Daftendirektour
- Promotional poster for the tour
- Location: Europe; North America;
- Associated album: Homework
- Start date: 11 February 1997
- End date: 20 December 1997
- No. of shows: 71; 56 in Europe; 14 in North America; 1 In Middle East;

Daft Punk concert chronology
- ; Daftendirektour (1997); Alive 2006/2007 (2006–2007);

= Daftendirektour =

1997 concert tour by Daft Punk

Daftendirektour was the first concert tour by the French electronic music duo Daft Punk. The tour spanned from February to December 1997.

==Background==
For this tour, Daft Punk used their home studio equipment for the live stage. As Thomas Bangalter of the duo stated, "Everything was synched up—the drum machines, the bass lines. The sequencer was just sending out the tempos and controlling the beats and bars. On top of this structure we built all these layers of samples and various parts that we could bring in whenever we wanted to." Little video footage from the tour has been released. A clip featuring "Rollin' & Scratchin'" can be seen on D.A.F.T.: A Story About Dogs, Androids, Firemen and Tomatoes. Elements of the track "Alive" can also be heard as it was performed at the Mayan Theater in Los Angeles, California. The band had used several machines running ArKaos software into a custom visual setup.

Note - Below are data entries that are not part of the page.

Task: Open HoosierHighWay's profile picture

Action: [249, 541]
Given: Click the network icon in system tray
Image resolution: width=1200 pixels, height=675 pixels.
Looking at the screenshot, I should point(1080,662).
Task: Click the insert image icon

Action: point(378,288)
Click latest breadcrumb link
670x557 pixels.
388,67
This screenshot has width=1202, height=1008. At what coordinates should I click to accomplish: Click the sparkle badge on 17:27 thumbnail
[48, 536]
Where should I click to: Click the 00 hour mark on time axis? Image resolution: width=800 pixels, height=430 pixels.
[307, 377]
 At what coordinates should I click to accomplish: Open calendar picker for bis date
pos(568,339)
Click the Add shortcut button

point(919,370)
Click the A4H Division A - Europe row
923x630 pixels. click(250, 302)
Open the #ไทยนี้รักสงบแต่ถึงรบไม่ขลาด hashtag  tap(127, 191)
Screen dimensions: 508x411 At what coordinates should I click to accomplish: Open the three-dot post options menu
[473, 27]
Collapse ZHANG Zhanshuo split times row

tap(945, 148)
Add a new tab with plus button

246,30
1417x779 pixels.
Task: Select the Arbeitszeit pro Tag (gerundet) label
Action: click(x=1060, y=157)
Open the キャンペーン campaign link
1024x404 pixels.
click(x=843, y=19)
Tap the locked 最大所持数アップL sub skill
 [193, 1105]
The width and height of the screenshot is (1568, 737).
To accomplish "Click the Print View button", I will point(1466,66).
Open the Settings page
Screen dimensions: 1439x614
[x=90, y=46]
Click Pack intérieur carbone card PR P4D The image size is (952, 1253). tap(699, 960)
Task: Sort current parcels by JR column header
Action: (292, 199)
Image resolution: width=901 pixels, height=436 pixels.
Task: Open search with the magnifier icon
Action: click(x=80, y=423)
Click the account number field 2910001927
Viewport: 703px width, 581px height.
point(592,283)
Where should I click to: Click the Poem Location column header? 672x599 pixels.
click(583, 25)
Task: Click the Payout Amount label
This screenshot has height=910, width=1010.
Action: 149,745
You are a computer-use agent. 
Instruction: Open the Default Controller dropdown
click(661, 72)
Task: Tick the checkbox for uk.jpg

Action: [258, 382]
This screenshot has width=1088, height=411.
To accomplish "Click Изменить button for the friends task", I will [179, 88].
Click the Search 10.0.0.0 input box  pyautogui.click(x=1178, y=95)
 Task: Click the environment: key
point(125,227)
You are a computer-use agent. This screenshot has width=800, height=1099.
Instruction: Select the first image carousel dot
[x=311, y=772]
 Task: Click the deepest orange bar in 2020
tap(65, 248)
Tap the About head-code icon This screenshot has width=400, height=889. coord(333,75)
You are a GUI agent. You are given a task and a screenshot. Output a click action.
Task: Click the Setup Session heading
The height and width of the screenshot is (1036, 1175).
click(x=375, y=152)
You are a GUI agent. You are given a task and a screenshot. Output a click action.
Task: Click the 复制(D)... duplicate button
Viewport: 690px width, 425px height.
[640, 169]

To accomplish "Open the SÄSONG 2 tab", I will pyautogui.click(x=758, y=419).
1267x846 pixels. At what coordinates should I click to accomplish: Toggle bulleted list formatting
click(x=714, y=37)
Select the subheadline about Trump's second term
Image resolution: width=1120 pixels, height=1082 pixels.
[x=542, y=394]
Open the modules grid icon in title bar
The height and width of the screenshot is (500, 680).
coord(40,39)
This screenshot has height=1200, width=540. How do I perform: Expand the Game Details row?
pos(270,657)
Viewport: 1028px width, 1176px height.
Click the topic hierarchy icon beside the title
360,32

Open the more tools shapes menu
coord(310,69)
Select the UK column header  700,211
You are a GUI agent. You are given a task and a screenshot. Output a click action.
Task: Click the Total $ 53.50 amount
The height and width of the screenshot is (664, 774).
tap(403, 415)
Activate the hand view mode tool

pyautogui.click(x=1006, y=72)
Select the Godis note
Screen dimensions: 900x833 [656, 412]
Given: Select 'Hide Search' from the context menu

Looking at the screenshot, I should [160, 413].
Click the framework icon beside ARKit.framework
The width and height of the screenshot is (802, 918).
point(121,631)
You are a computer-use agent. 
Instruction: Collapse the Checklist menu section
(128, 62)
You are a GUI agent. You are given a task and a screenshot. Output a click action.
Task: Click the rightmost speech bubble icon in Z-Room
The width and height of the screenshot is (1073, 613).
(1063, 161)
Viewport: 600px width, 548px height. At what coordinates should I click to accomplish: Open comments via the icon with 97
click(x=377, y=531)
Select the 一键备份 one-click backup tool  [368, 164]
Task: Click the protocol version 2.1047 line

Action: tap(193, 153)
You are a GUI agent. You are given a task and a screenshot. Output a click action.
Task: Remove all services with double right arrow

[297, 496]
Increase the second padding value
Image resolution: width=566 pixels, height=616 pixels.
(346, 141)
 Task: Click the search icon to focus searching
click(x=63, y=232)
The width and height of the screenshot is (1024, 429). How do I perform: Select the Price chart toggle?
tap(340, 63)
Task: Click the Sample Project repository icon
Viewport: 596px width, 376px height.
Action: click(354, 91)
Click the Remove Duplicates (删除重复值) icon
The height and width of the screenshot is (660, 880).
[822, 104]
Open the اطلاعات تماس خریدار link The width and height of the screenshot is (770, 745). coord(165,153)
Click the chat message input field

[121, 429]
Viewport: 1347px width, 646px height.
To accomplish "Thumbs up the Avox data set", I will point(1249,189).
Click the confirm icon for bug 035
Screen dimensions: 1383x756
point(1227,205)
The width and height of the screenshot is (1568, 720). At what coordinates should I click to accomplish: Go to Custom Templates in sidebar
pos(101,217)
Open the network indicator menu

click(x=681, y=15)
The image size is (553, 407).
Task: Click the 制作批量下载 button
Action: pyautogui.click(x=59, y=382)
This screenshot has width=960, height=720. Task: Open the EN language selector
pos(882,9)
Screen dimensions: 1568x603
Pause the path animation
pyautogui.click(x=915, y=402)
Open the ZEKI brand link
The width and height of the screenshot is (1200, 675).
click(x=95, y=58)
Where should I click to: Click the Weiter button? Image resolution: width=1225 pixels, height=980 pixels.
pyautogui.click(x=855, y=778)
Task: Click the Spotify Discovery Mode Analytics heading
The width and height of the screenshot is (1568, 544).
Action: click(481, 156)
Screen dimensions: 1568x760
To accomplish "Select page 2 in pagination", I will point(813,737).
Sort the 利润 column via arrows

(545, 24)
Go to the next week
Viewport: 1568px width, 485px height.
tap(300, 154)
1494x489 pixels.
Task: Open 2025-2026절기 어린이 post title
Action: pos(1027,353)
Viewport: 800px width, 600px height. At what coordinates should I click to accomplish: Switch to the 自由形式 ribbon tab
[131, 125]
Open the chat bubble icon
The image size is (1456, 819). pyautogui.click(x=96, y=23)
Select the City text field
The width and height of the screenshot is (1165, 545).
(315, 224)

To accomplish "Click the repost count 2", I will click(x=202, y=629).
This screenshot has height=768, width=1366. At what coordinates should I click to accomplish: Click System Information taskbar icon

Daft Punk released a live album, Alive 1997, in 2001, which featured their performance at Que Club Birmingham on 8 November 1997. The recording was selected by Daft Punk themselves for release, as they considered it to be their favorite from the Daftendirektour. In 2022, a recording of the complete Mayan Theater set from the tour was streamed to promote the rerelease of Homework and Alive 1997.

==Set list==
Average set list based on known performances from 14 June 1997, 9 August 1997, 8 November 1997, and 17 December 1997. Shows were improvised and the order and number of songs varied across the tour, although the setlist below was usually played (minus the encore).
1. "Musique"
2. "Revolution 909"
3. "Fresh"
4. "Short Circuit" (early version)
5. "Daftendirekt" / "Da Funk"
6. "Da Funk" (Armand van Helden's Ten Minutes of Funk mix)
7. "Rollin' & Scratchin'"
8. Unreleased
9. "Alive" / "Can You Feel It" (cover of CLS)
10. "Burnin'"
11. "French Kiss" (cover of Lil Louis)
12. "Around the World" / "The Chase" (cover of Giorgio Moroder)
13. "Teachers"
14. "Rock'n Roll" / Oh Yeah / "You Can't Hide From Your Bud" (cover of DJ Sneak) (encore)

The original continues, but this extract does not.